Apesar de mudanças aprovadas na Lei nº 14.945/2024, em julho deste ano, ao NEM, como a proibição da Educação à Distância (EaD) e a ampliação para 3.000 horas ao longo dos três anos, sendo 2.400 horas presenciais para a Formação Geral Básica, a porta da Escola fica entreaberta – senão escancarada – para as invasões da Brasil Paralelo no cotidiano escolar. Isto tanto pelas brechas dos Itinerários Formativos e do próprio “ensino mediado por tecnologias”, que pode operar excepcionalmente em regiões mais afastadas dos centros urbanos, quanto, principalmente, por meio de dribles discursivos-jurídicos para a efetiva privatização autorizada pelo NEM, com as Organizações Sociais (OSs) ou outras Parcerias Público-Privadas (PPPs).

Para além do NEM, o ensino fundamental público, majoritariamente administrado por prefeituras, também podem ser alvos dos negacionismos e doutrinações reacionárias da Brasil Paralelo, também via OSs, que passam a se efetivar no país.

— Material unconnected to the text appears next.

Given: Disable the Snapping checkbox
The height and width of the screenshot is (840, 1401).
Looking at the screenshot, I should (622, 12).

Em Joinville, por exemplo, no fim do mês de novembro, a prefeitura de Adriano Silva (NOVO), anunciou o acordo que cede um Centro de Educação Infantil municipal ao ABCD da Educação, uma instituição “sem fins lucrativos”, que passará a gerir o CEI Manoel Antônio da Rosa, no bairro Comasa, uma das maiores localidades da cidade.

Além do ataque ao direito à educação pública, gratuita e para todos, com gestão e interesses públicos, o NEM e as diversas formas de privatizações em todas as redes de ensino, promovidas pelo Estado burguês, abrem o caminho para a destruição das grades curriculares já deficitárias da educação brasileira.

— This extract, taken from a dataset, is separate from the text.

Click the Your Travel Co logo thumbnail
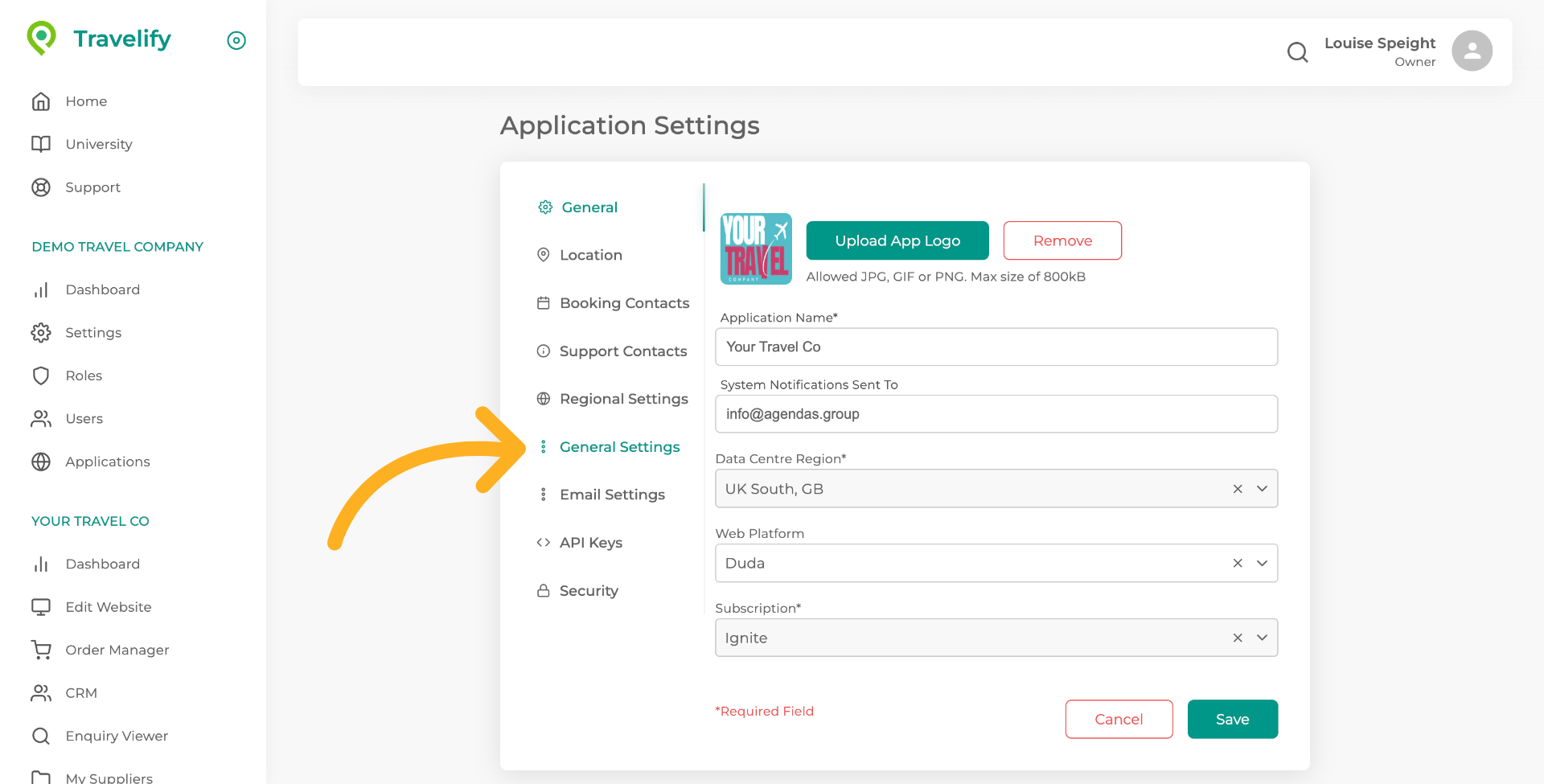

Assim, a Brasil Paralelo se apresenta, com o aumento de seus mecenas, como uma alternativa vil do que há de mais reacionário na burguesia. Com planos audaciosos e com o discurso de “mudar a educação para mudar o país”, busca alçar voos ainda mais perigosos contra a classe trabalhadora e sua juventude.

Aviltados pelo sistema capitalista das necessidades básicas e materiais que a própria burguesia prometeu, como a universalização do ensino e a ciência, nossa classe é alvo de mais uma incursão do obscurantismo e das ideias alheias aos seus interesses.

Contra isto, os comunistas defendem a total liberdade de ensino e produção de conhecimentos, alicerçados na ciência e no acúmulo produzido pela humanidade. Em oposição ao que julgam estes reacionários, nós, comunistas, combatemos a educação panfletária, pois sabemos, a partir do marxismo, que a luta contra o capitalismo não se faz meramente no terreno das ideias, nem pode ser superado com uma “doutrinação ideológica”.

A derrubada do capitalismo e dos elementos mais degradados dessa sociedade, como a Brasil Paralelo, só é possível com organização real e consciente da classe trabalhadora e sua juventude. Nas ruas e nas lutas, consequentemente guiadas por uma direção formada no marxismo.

Portanto, este nosso combate passa longe de uma infiltração cultural marxista que, supostamente, seria capaz de corroer a sociedade burguesa “por dentro”, como a lenda de figuras como Olavo de Carvalho. Queremos, ao contrário, que nossa juventude e todos os trabalhadores aprendam o que a própria burguesia desenvolveu de mais potente para a humanidade.

Queremos todo o conhecimento necessário não só para alimentar o espírito, mas para destruir a sociedade que divide a humanidade em classes e nos superexplora de todas as formas possíveis engendradas pelo capital.